Dozens of active solar installers serve the Glendale area — SunPower by Stellar and Sun Valley Solar Solutions lead local market share. Glendale's abundant year-round sun makes a properly sized system cost-effective against APS rates. Always verify Arizona Registrar of Contractors (ROC) license status and NABCEP certification, and confirm the installer pulls permits with City of Glendale Planning & Development.
Glendale, Arizona: 2026 Market Data
📊 LOCAL MARKET DATA
- Average system size: a mid-sized residential array
- Typical system cost (2026): the federal residential Section 25D credit (IRS) expired Dec 31, 2025 for a purchase; a lease or PPA still captures the 30% credit via §48E (IRS)
- Net metering: surplus energy credited
- State tax credit: yes — worth up to one thousand dollars
- Federal residential credit (§25D): expired for purchases after Dec 31, 2025 under §25D; lease/PPA still gets 30% via §48E
- Sun resource: among the highest in the US
Data from U.S. Census Bureau, DSIRE, NREL
Top Solar Companies in Glendale: 2026
If you're shopping for solar in Glendale, the good news is you have plenty of options worth comparing. While we won't crown any single provider as the best, we can tell you what the numbers look like here so you can judge quotes for yourself. In Glendale, most homeowners install a mid-sized residential array, and the cost scales with the size of the system. It's important to know that the federal residential solar tax credit, known as Section 25D (IRS), expired for homeowner-purchased systems installed after December 31, 2025 — a 2026 purchase does not earn a federal credit. If you choose a solar lease or PPA instead, the installer can claim the 30% commercial Section 48E credit (IRS) and often passes those savings through as a lower rate.

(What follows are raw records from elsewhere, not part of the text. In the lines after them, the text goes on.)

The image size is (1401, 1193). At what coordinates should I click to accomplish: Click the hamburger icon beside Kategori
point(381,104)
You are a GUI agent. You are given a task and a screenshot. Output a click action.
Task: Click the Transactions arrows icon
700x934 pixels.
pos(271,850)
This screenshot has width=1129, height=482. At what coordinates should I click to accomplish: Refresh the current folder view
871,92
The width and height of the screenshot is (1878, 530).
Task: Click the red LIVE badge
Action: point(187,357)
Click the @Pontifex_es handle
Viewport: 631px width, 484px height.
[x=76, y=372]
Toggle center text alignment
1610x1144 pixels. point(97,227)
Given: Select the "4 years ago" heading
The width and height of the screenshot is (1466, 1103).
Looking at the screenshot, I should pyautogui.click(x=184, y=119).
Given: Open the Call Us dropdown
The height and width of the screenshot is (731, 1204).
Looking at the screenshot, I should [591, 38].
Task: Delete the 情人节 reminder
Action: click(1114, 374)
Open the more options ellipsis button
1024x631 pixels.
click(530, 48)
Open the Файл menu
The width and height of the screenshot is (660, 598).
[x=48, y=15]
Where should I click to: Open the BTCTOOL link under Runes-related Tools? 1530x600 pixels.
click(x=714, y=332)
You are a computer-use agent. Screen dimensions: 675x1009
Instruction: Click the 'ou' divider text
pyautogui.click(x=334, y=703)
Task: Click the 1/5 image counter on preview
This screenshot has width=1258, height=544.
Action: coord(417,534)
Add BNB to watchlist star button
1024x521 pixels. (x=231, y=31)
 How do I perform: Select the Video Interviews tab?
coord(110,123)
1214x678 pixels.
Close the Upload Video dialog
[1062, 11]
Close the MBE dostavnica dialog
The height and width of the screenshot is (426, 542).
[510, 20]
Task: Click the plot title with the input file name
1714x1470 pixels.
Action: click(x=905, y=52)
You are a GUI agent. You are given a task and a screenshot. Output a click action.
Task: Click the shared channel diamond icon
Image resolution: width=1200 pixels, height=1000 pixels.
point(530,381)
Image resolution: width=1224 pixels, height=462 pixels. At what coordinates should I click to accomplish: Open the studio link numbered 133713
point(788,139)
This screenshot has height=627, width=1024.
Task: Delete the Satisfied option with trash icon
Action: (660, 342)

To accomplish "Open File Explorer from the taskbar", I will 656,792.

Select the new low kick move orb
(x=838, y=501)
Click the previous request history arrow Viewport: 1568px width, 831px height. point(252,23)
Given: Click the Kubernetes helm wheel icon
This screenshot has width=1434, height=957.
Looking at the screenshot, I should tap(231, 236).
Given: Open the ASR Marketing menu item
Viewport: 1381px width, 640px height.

Arizona also offers a state tax credit worth up to one thousand dollars. On top of that, Glendale benefits from net metering that credits the surplus energy your panels send back to the grid. To put cost in context, Glendale's median household income is modest, so for many families this is a meaningful purchase that deserves careful thought. The smartest move is to gather several quotes, compare them side by side, and read the fine print on every contract before signing. Ask each company to break down the system size, the total price, and how the figures above factor into your estimate. Talking to more than one provider helps you spot outliers and make a confident, well-informed decision rather than rushing into the first offer you see. This is general information, not tax advice.
Why a Well-Sized Array Pays Back Quickly in Glendale
A properly sized array makes a lot of sense in Glendale because of how hard your air conditioner works from May through September. With sunlight this abundant, a well-sized system typically offsets the bulk of a Valley home's annual usage, and the savings stack up fast against rising APS and SRP rates. Be aware that the federal Section 25D residential solar tax credit (IRS) expired for homeowner-purchased systems installed after December 31, 2025, so a 2026 purchase does not earn a federal credit. If you opt for a lease or PPA, the installer may claim the 30% commercial Section 48E credit (IRS) and pass those savings along as a lower rate. Arizona's state credit and the sales tax exemption on solar equipment still apply and help shorten the payback timeline. From there, the math is straightforward: avoided electricity bills combined with Arizona's sales tax exemption on solar equipment shorten the payback timeline to just a few years. After that point, the system keeps producing essentially free power for another two decades. The reason Glendale payback beats most of the country comes down to sun. You're generating more kilowatt-hours per panel than homeowners in cloudier regions, so every dollar invested works harder here than almost anywhere else in the nation. This is general information, not tax advice.